Your animals, and your feelings for them, matter.

The relationship you have with your animal (or animals!) is an incredibly special and unique bond. And, it can often feel misunderstood by the people in your life (or society in general), and especially when our animals are going through health issues or when they pass, it can feel especially lonely for the humans involved. And this has never been more true, as more and more people are recognizing that the relationship they have with their animals is just like that of parent and child. Yet, when our animals are experiencing hardship, or when we lose them to illness or old age, the grief we feel is often not held with the same empathy and compassionate care as when we experience the same thing with our fellow humans.

If you’re experiencing stress or grief within your relationship with your animal and you’re craving support that actually sees you and your unique struggle, I want to honor your process and walk with you along this complex and emotional journey.

How can therapy help?

Connection can be such a valuable tool when we’re grieving. And often that can feel hard to do, especially when it feels like no one else gets it.

Grief isn’t a thing that we’re collectively very good at responding to, especially in white-centric societies.

And grieving the loss, or impending loss, of your companion animal can come with a lot of responses from other people who are well-meaning but maybe unhelpful.

Like any form of grief, therapy can be a safe and supportive space to feel, to process, to not feel rushed as you mourn.

And the loss of a companion animal or fur child is a unique kind of grief…one you deserve time to feel.

And you don’t have to feel it alone.

Therapy can first be a space where you can trust there is no judgment. And with me, there is also a deep understanding of the importance of your animal.

We often feel pushed to “get over it,” and that’s just usually not how grief goes.

It can linger, take different shapes, pop up when we least expect it.

Having tools to feel those feelings, and to cope with them, can helpful as you give yourself the time you need to understand your grief.

In the therapy room, we can honor your animal. Use their name. Recognize the connection you have with them.

We can name and better understand all of the mixture of emotions you might be feeling.

We can get to know how your body is carrying such immense pain, and how to use that awareness.
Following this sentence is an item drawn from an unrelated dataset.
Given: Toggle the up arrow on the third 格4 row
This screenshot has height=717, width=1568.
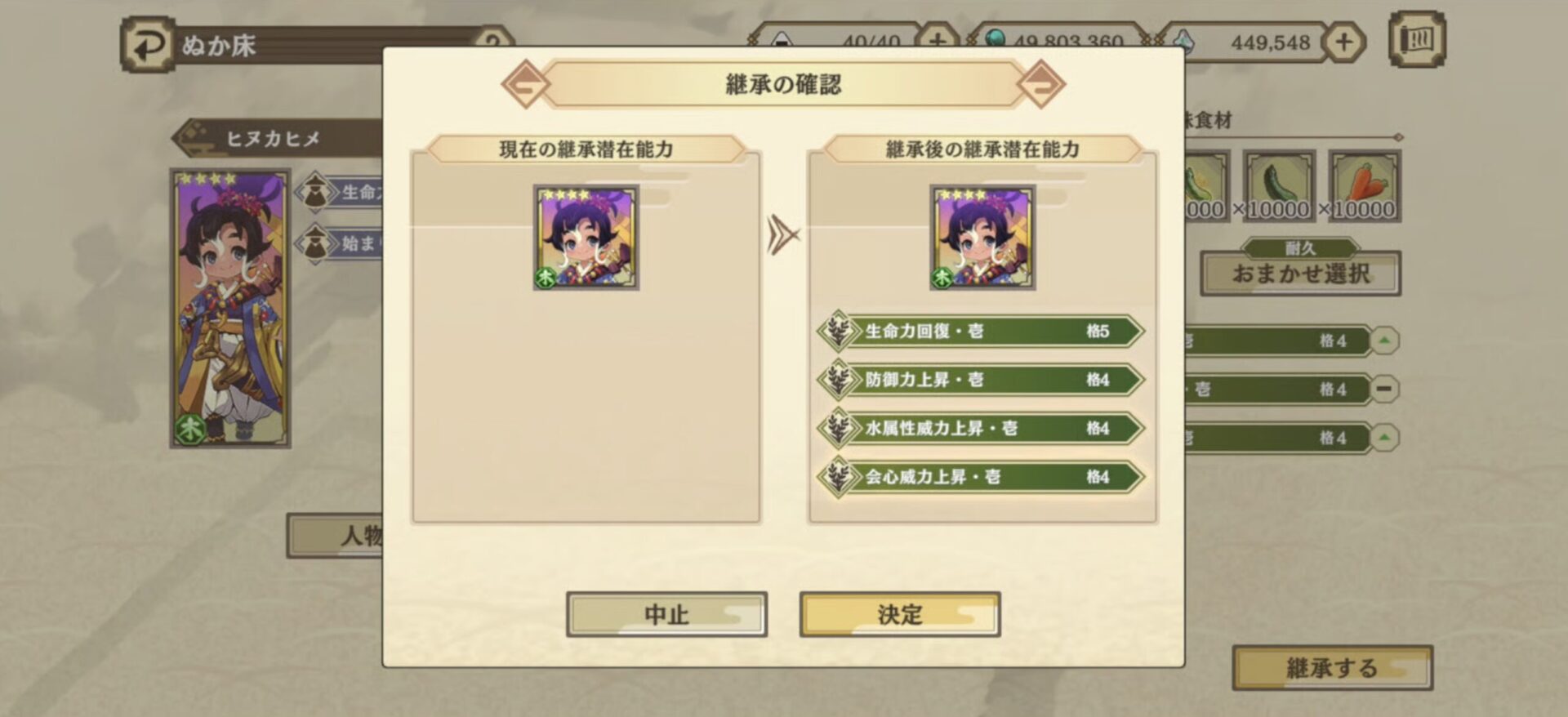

We can identify ways that you can feel supported—not to try to move past the grief too quickly, but to believe that you are strong enough to be present with this indescribable pain, and that the pain will morph and shift over time.

You will too.

Grief changes us, and we change it.

Losing your animal is an unspeakable loss. And at the same time, therapy can give you space to speak it. To name it. And to believe that you can carry on without your animal, even when it feels impossible.

My approach in the therapy room is gentle, warm, and deeply compassionate. I honor your autonomy, your experiences, and your needs. I help clients identify the narratives that are informing their experiences, reshaping the ones that are out of alignment with your fullest self. I am client-centered and strengths-based, and I allow you to take the lead. I offer support in connecting or reconnecting with your body so that healing can feel more holistic and grounded. I also offer a non-religious, spiritual approach for clients who resonate with that in their process.

All of this is interwoven in the grief work I do with clients who are mourning the loss of their animals, and I would be honored to offer my support to you.